Intel invested $113 million to help businesses that are women-owned, minority-owned and veteran-owned.


With COVID-19’s toll being felt in multiple ways, Intel spent 2021 helping New Mexico get back on its feet and elevate itself.

Intel announced Wednesday as part of its annual RISE report that it assisted some nonprofits to help close educational gaps made more apparent during the pandemic, as well as local suppliers and other New Mexico-based organizations.

Intel donated 150 personal computers to New Mexico nonprofits in 2021 to help keep students engaged in learning, plus 250 science, technology, engineering and mathematics education kits to students within five Indigenous communities. Intel also contributed $115,900 to New Mexico schools and nonprofits as a result of employee volunteer hours, plus $765,250 in charitable contributions to New Mexico-based organizations.

Intel’s New Mexico site has over 1,900 employees.
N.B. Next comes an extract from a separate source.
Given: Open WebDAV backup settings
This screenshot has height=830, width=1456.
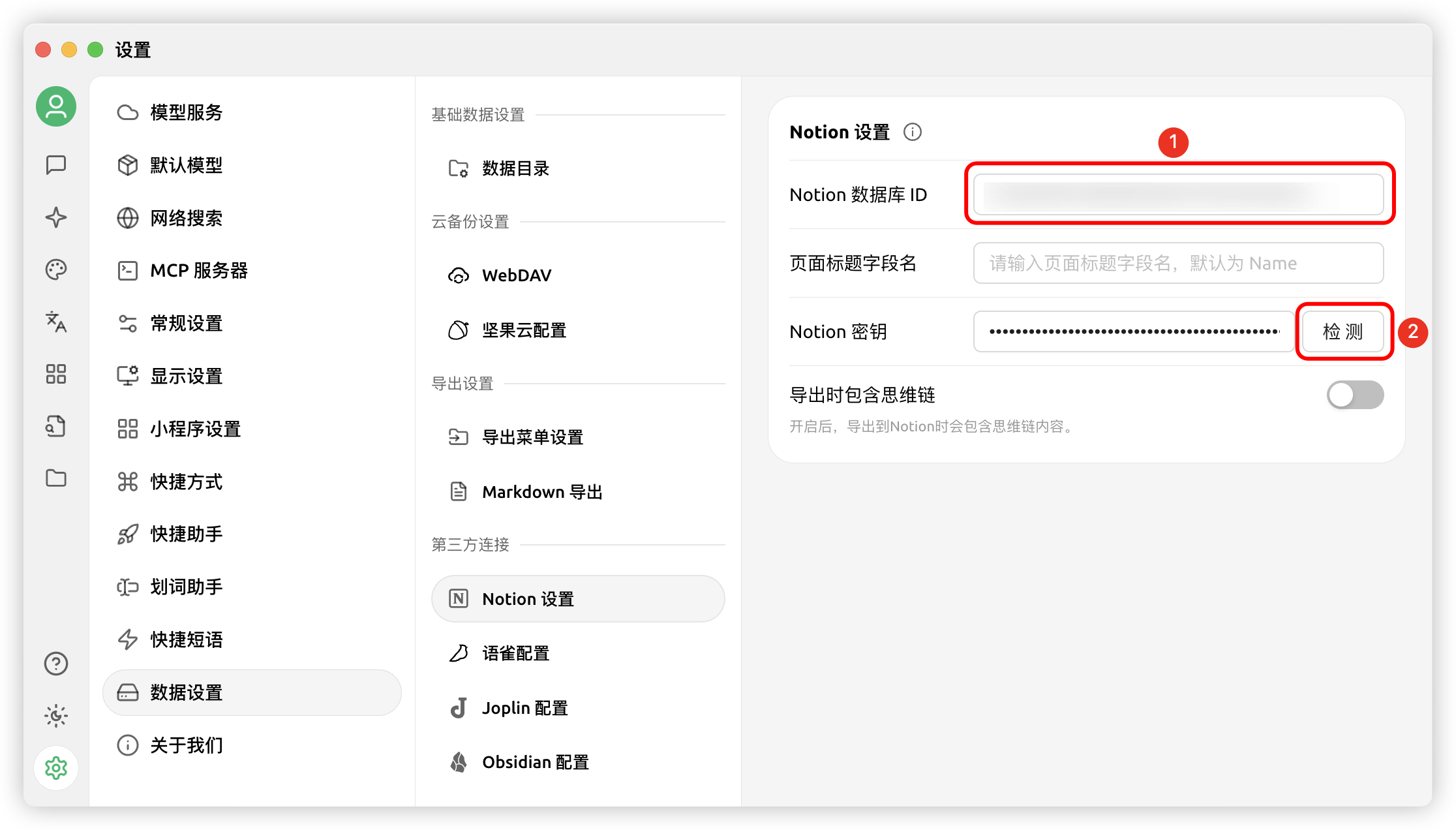Looking at the screenshot, I should (x=516, y=276).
Whenever they do volunteer work at a school or nonprofit, they log their hours into the system. Eligible organizations can receive a match from the Intel Foundation at $10 an hour.
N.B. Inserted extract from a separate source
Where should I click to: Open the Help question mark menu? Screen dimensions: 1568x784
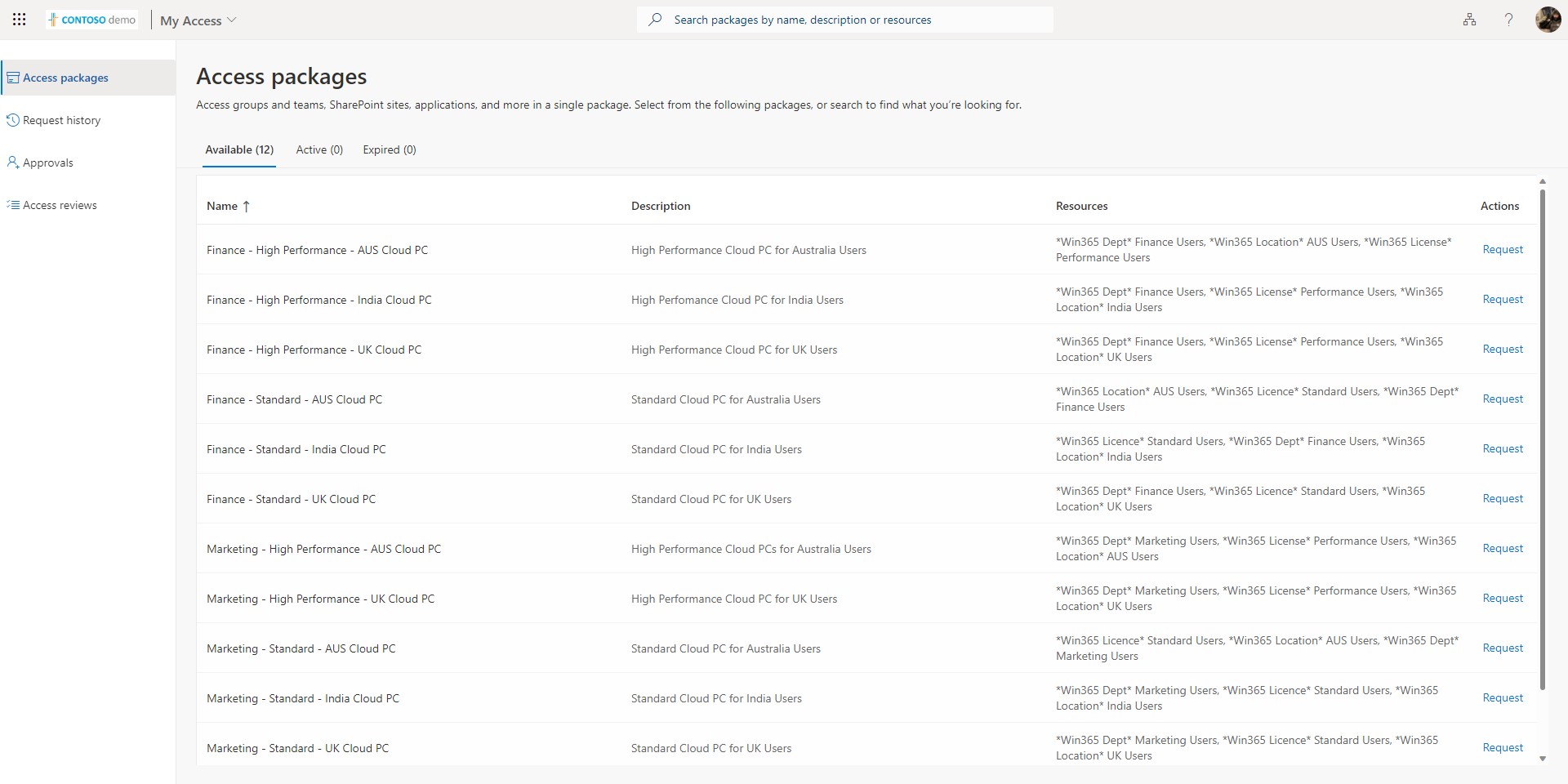point(1508,20)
“It’s just one of the ways that we amplify our employees’ commitment to the community, by extending the reach of their time that they donate,” Intel spokeswoman Linda Qian said.

Intel also invested $113 million to help businesses that are women-owned, minority-owned and veteran-owned.

“It is a global goal obviously, but it’s one that we focus on here in New Mexico,” Qian said. “We are extremely proud of the work that we’ve been able to accomplish in the diversity space. We depend on these businesses for our business to be successful, which I think is very important to note.”

Hiring local

The company also announced that 63 percent of its 173 new hires in 2021 are New Mexico residents. That local employee ratio was Intel’s highest since 2017, when 23 of 53 hires that year hailed from New Mexico.

“We always have a preference to hire locally if we can. We have existing partnerships with CNM and other existing organizations to help develop that workforce,” Qian said.

And because Intel didn’t hit its local hiring goal in 2020, it paid $100,000 back to Sandoval County inder an industrial revenue bond agreement.

Intel invests in third water restoration project

As part of reaching a company goal of net-positive water by 2030, Intel is funding its third project in the last several years. For this latest one, led by the National Forest Foundation, Intel plans to help restore water in the upper Rio Grande at the Rito Pena Negras tributary to its original state. Restoration is expected to begin in 2023.

“The benefits that associate with that project are typically long term,” Qian said.

Intel, she added, expects to publish its report on water restoration efforts within the next two to three weeks.